Furthermore, the usual suspects, like Goldman Sachs bankers, have piled on to
this misinformation by calling for a plunge in gold prices, but more on that
later. First let’s discuss the misleading statistics being disseminated by
the mainstream financial media regarding physical gold and physical silver
demand. Last month Reuters reported plummeting silver Eagle coin sales for Q3
at 3.7 million ounces, and attempted to frame weak US physical silver demand
as weak overall silver demand by calling the silver coins data “the
lowest in 10 years”. Furthermore, they attempted to frame physical gold
demand as weak by referring to the Q3 2017 American gold eagle coins sales of
38,500 ounces as a 80% plunge from the same quarter, prior year. If
you were to read just this one article to gauge physical gold and physical
silver demand worldwide, you would likely believe that demand was dead and
that no one was interested in buying physical gold or silver anymore,
as the Reuters journalist literally provided zero context to these numbers.

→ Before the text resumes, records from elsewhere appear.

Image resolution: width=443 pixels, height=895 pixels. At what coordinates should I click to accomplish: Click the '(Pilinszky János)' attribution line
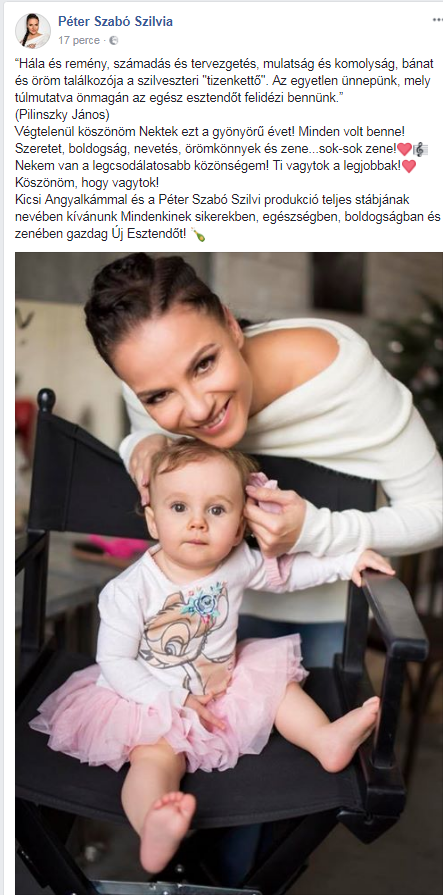coord(62,114)
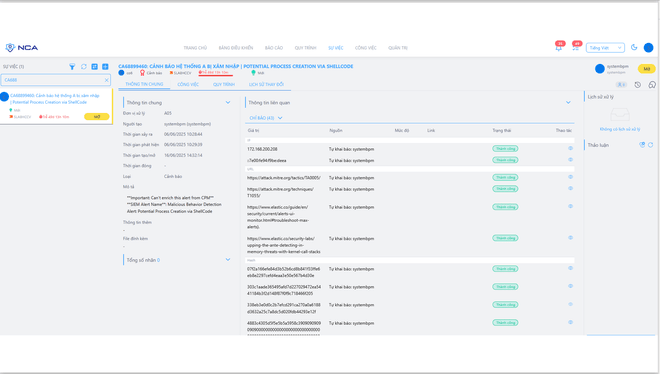Expand the Tổng số nhãn section
This screenshot has width=660, height=374.
[228, 260]
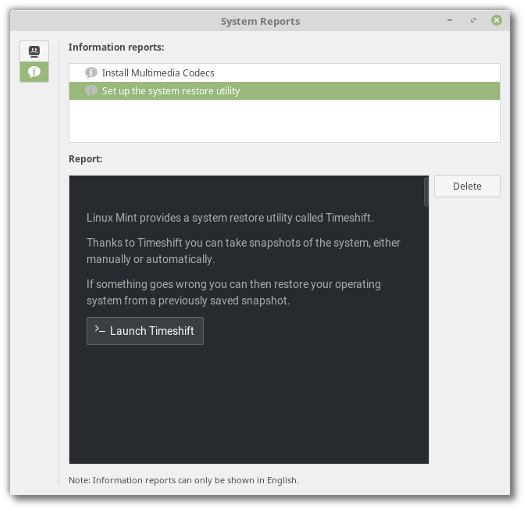Click the 'Thanks to Timeshift' paragraph
526x511 pixels.
click(x=243, y=251)
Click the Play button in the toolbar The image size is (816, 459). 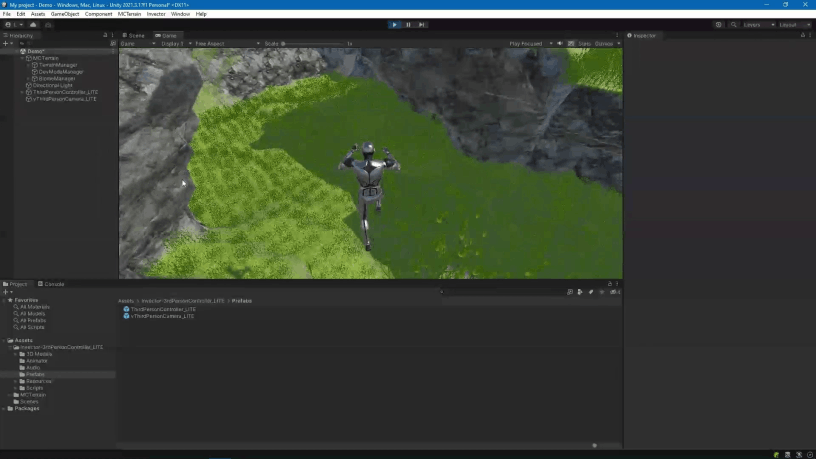point(394,24)
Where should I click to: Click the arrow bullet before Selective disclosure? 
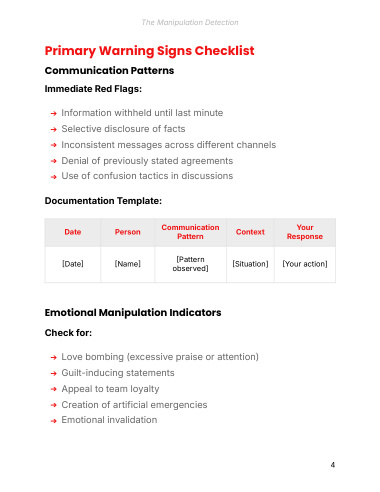[54, 129]
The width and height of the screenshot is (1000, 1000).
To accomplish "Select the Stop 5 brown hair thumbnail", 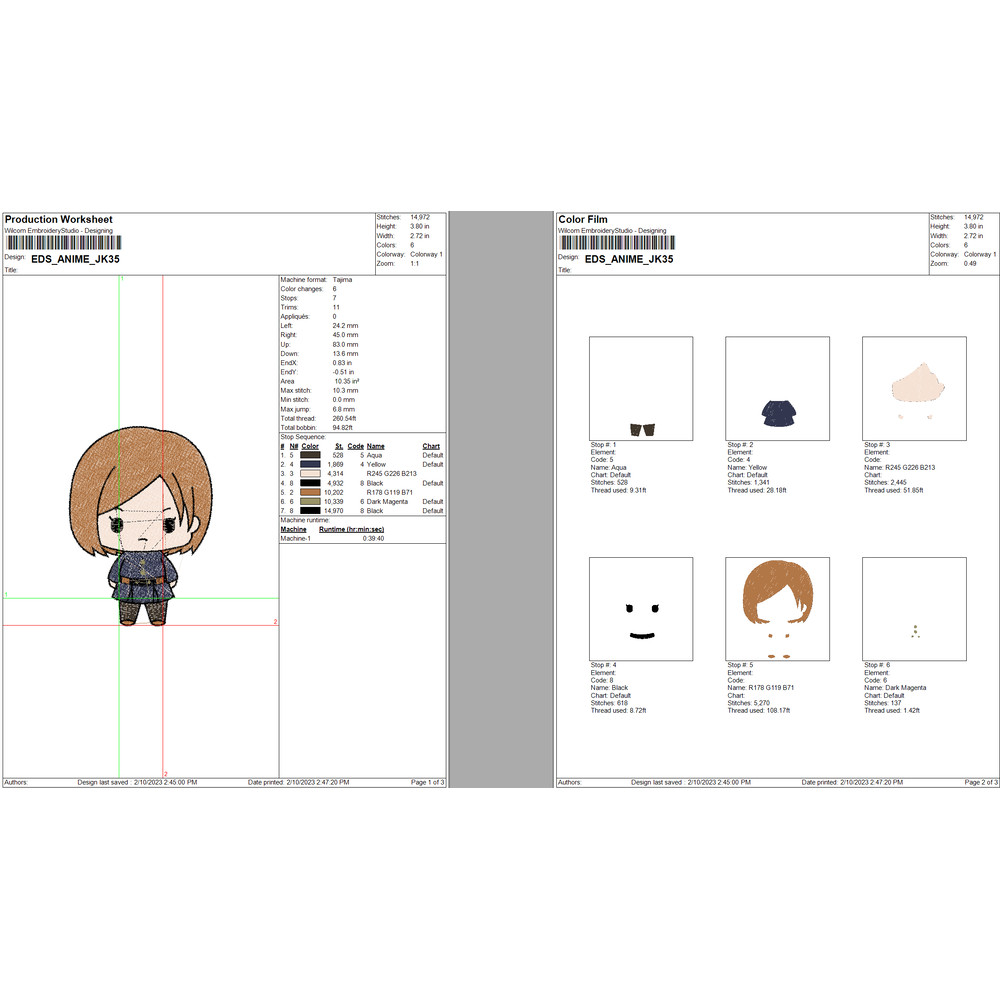I will [x=777, y=609].
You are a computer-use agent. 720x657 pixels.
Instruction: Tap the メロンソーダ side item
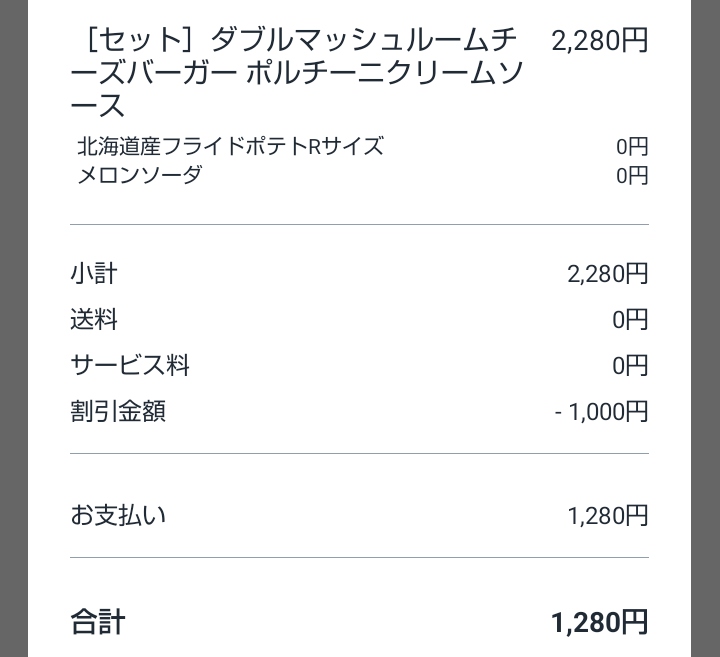click(139, 175)
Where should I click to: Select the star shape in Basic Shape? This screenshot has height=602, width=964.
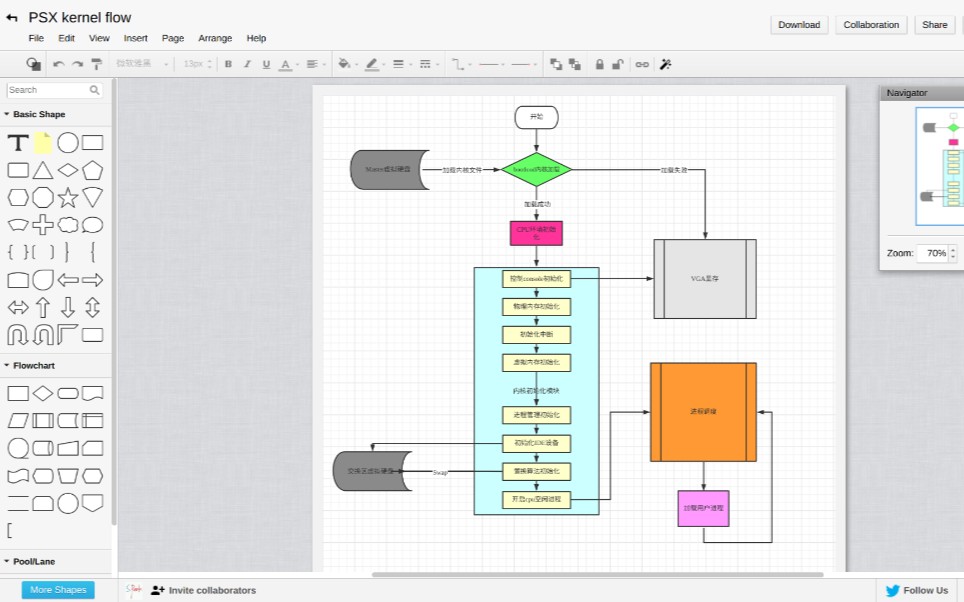click(68, 197)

As I’ve repeatedly stated for the past 10 years, anyone can use statistics to
present a biased and false picture of reality by stripping presented data of
any context. This is precisely what the Reuters journalist did.
Furthermore, Bloomberg hopped on the “no one wants to buy physical
gold and physical silver” Reuters bandwagon as well with a similar
narrative of gloomy gold demand by reporting last week that “sales of gold
coins [in the United States] in the first nine months of the year shrank to
the lowest in a decade.” As well, various mainstream US financial websites
prominently reported that demand for US Mint produced gold bullion has fallen
off a cliff this year, with the first 5-months of 2017 only generating
185,500 ounces of gold sales, yielding a projected 2017 annual figure of only
445,200 AuOzs sold.
And while all of the above figures are factual and true, they are entirely
misleading when it comes to global physical gold and physical silver demand
as all the data are provided out of context, and within a very narrow lens
that presents US gold bullion and silver bullion sales as the most important
data in the entire world. In fact, American physical gold and physical silver
consumption is irrelevant to global physical gold and physical silver demand
as these figures pale in comparison to aggregate physical gold and silver
consumption in China, India, and Japan. Though aggregate gold demand in all
three of these countries far outweighs aggregate gold demand in the United
States, and gold demand on the Asian continent is far more representative of
total global demand, I can use one country, China, without even discussing
the details of the enormous physical gold demand in India and Japan this
year, to prove my point. Before I continue with a discussion of Chinese
physical gold demand this year, let me just briefly note that for the first
seven months of this year, India’s gold imports more than doubled over the
prior year to 550 tonnes. With another 150 to 200 tonnes of gold estimated to
be illegally smuggled into India, a conservative figure for India gold demand
this year amounts to about 637.5 tonnes, or more than 20.5M AuOzs, for the
first 7 months of this year. Recall that annual sales of gold bullion
in the United States from the US Mint for the entire year are projected to be
2.4% of the 7-month Indian demand, yet Reuters and Bloomberg journalists
discuss US Mint bullion sales in American media, providing zero context of
global demand, as if they are the barometer for the entire global
industry.
In China, gold and silver panda coin sales only make up a small portion of
the overall demand for physical gold and physical silver as in 2016, only 1M
China gold panda coins and 8M China silver panda coins were minted. For this
reason, let’s compare physical bullion bar consumption in China to US Mint
gold bullion sales, though I want to stress that we are not comparing apples
to apples when doing so. Of course, the US mint figure does not include coin
and bar sales of independent US bullion dealers, as there is no reliable
source that aggregates these numbers in the United States every year. Still, since
most “gold” sales in the United States occur in the form of paper gold and
the GLD ETF, I’m going to assume that independent dealer sales of physical
gold are not going to inflate the US mint number that significantly. In
China, the best source of aggregated individual retail purchases of gold
bullion bars is provided by the Shanghai Gold Exchange (SGE), as various
Chinese banking sources have confirmed that the PBOC, the Chinese Central
Bank, does not buy any of its gold on the SGE, and that all withdrawals
represent private demand in China.
In the first 8 months of this year, according to data provided by the SGE,
the Chinese withdrew an aggregate of 1.29 M kgs of physical gold. Annualized,
this figure amounts to approximately 62,230,302 ounces of physical gold.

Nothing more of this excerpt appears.